Every February, the Qasr al Hosn Festival showcases Emirati cultural traditions and heritage in a ten-day spectacle that lures out almost as many suburb dwellers as do the National Day celebrations on December 2. Many professors at NYU Abu Dhabi schedule outings to the festival with their classes: Some classes go because the festival touches on issues central to their course, others because the professor simply wants her students to leave the Saadiyat bubble behind and see the host culture first-hand. This particular tour was not part of a class trip, though, but rather an open-to-all event sponsored by NYUAD’s Office of Student Life for students who either had not seen the festival yet or who wanted to visit it again.
The festival grounds take up an entire city block many times the size of its New York City equivalent, but it lies empty and unused 355 days of the year. When the festival is not blocking Abu Dhabi’s main traffic arteries, it takes twenty to twenty-five minutes to reach Qasr al Hosn from NYU Abu Dhabi’s Saadiyat Island campus. Abu Dhabi is no stranger to Thursday night traffic congestion, but since this particular Thursday is the busiest day of the festival, we sit in anxiety-inducing traffic for seventy minutes before finally reaching the festival.
As our driver tries to dislodge us from the chasm he got us stuck in, we use the extra time on our hands to observe the endless flow of pedestrians on the sidewalk circling the festival grounds.
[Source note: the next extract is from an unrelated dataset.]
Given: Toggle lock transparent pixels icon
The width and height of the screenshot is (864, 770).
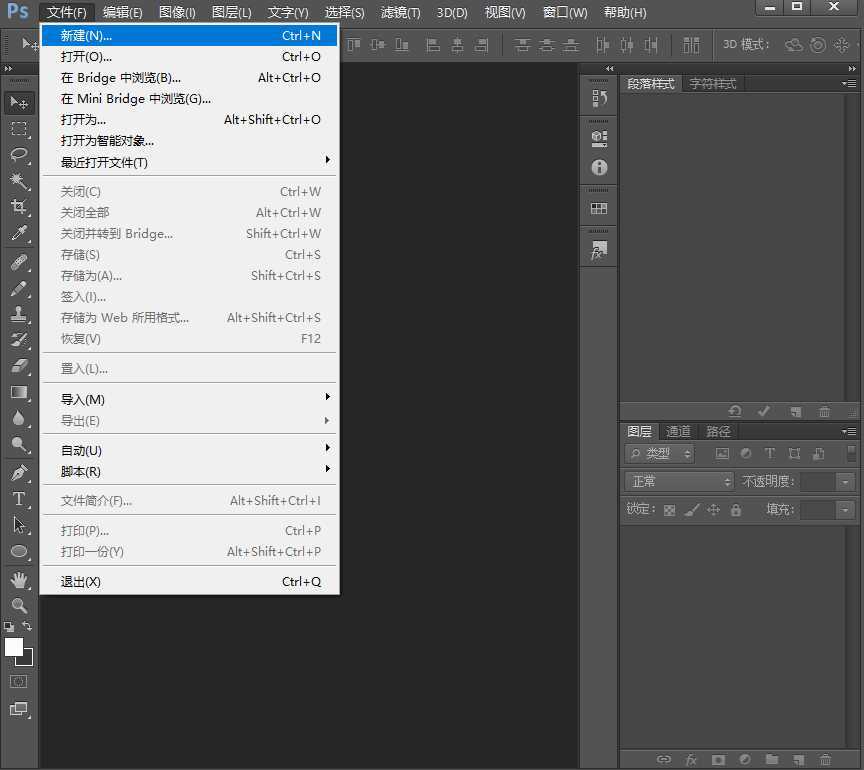Looking at the screenshot, I should pos(669,510).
People from what seems like every country in the world saunter around Qasr al Hosn. Everyone wears attire that complies with Sharia’s prescribed modesty, of course – the festival is run according to Sharia principles, and men and women pay the ten dirhams it costs to enter the festival grounds in separate booths – but the diversity of this crowd rivals any public space I have seen.
To those critics who insist that the UAE does not have any culture of its own, the fort and the festival it houses each year provides strong counterevidence. As I try to hear my own thoughts over the sound of a nearby razafat dance (known to most people as ‘that Emirati men’s dance with sticks’), it seems clear that the UAE does have culture, and that its citizens are proud of that culture. If only my native Denmark made so concerted an effort to showcase our culture every year and have a festival that unifies the country, as this one does. Qasr al Hosn Festival’s unifying effect is not just figurative: a man I know commutes from Fujairah to Abu Dhabi and back – a two-and-a-half-hour drive each way – to take part in the festival.
A more sophisticated way to phrase one objection many critics raise about the UAE is that the UAE’s culture today is not the culture of the pre-oil Trucial States. True, but why should it be? Such an objection reminds me of a passage in Kwame Anthony Appiah’s book Cosmopolitanism (2013) that takes on these cultural purists, viewing cultural contamination not as a juggernaut that erases cultures but as an inevitable fact of human society which we should try to harness and make the most of: “We do not need, have never needed, a settled community, a homogeneous system of values, in order to have a home. Cultural purity is an oxymoron. The odds are that, culturally speaking, you already live a cosmopolitan life, enriched by literature, art, and film that come from many places, and that contains influences from many more” (113).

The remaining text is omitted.